**DIRECTIVES**:
a - In the forum post about buying a 6.7, what kind of transmission does the poster want?
b - Update the forum post about buying a 6.7: write it out again starting with "Want a 6.7 but" and going on through "the search function.", with "sled pulling" replaced by "heavy towing".
c - Take the forum post about buying a 6.7 further, continuing it from where it stops.

Want a 6.7 but have questions

semperfidoordie

USMC Veteran
Joined
Aug 23, 2009
Messages
226
Disclaimer: I've never owned a Cummins so if my terminology is wrong I apologize and I will learn.

I'm looking for a 6.7 currently and I don't have grand plans for drag racing or sled pulling just a good DD. I've read all the arguments about fire ringing, studding, deleting the EGR/not deleting it, waste gates and all the sort. I'm not looking for speculation, I only want to hear from 6.7 owners/mechs and yes I've used the search function.

Engine/Trans:
Find a 6.7 QCLB 4x4 with a manual tranny
Get an H&S Black Max or Mini-Max (undecided)
Do a full 5" TBE with a muff minus DPF and Cat
Get an S&B intake and an intake horn
Undecided on keeping/deleting the EGR cooler (all the emissions is gone on my dmax but I've seen so many differences in opinion on the 6.7 I'm undecided)

**RECORDS**:
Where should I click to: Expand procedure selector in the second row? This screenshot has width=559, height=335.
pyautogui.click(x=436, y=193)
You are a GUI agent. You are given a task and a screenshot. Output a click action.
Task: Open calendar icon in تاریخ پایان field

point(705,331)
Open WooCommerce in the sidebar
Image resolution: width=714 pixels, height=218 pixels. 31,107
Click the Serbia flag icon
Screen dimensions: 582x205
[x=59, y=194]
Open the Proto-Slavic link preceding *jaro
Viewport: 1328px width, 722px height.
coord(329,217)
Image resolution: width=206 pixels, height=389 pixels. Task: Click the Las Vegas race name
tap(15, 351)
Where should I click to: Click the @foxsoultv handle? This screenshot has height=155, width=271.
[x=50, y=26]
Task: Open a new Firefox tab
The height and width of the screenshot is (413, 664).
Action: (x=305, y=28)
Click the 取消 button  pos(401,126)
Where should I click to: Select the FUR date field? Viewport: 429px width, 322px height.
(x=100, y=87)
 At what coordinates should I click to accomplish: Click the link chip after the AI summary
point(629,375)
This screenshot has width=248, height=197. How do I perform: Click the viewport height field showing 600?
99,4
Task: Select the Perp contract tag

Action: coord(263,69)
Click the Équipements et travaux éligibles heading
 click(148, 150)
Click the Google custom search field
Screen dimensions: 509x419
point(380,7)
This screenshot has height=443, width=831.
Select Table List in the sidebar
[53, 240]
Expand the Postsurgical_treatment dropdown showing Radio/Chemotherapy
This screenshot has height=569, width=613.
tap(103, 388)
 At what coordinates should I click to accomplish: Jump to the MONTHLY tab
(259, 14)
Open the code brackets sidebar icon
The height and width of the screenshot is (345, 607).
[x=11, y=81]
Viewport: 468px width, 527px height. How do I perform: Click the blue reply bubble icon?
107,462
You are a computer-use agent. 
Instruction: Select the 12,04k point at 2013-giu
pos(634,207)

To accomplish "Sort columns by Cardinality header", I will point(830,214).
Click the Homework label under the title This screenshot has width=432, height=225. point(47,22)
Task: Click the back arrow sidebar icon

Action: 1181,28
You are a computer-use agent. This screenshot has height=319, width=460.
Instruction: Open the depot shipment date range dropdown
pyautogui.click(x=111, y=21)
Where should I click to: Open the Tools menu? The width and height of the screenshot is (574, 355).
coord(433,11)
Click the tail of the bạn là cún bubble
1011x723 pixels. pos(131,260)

**THE REPLIES**:
a - A manual transmission.

b -
Want a 6.7 but have questions

semperfidoordie

USMC Veteran
Joined
Aug 23, 2009
Messages
226
Disclaimer: I've never owned a Cummins so if my terminology is wrong I apologize and I will learn.

I'm looking for a 6.7 currently and I don't have grand plans for drag racing or heavy towing just a good DD. I've read all the arguments about fire ringing, studding, deleting the EGR/not deleting it, waste gates and all the sort. I'm not looking for speculation, I only want to hear from 6.7 owners/mechs and yes I've used the search function.

c -
Look into a Southbend or Valair clutch

Appearance/Everything Else:
35s or 37s and associated leveling kit or lift
 
Whoops forgot ARP head studs and to put my question in that post...does the plan I have set out look like a halfway decent route or am I going to be replacing HGs left and right? Also what are the appropriate studs for a daily driven truck like mine will be? For Duramax's we just have one kind as far as I know and those are ARP 625s.
 
if thats all your going to do for mods arp 425's will be just fine and throw a wastegate on it too
 
What about grid heater delete? I see in your sig you have that done but wondered if it's necessary to keep the grid heater as when i get out i'll be moving back to a cold climate. Also what WG would you recommend? I'm not planning on racing it or pulling it at all. i realized with the money I make (military pay) that a built motor and what not (on a Dmax at least) isn't do able and can't afford to break my daily driver on a regular basis. And I've dumped most of the supporting mods to go fast into my dmax but now don't have the money to take it any further haha.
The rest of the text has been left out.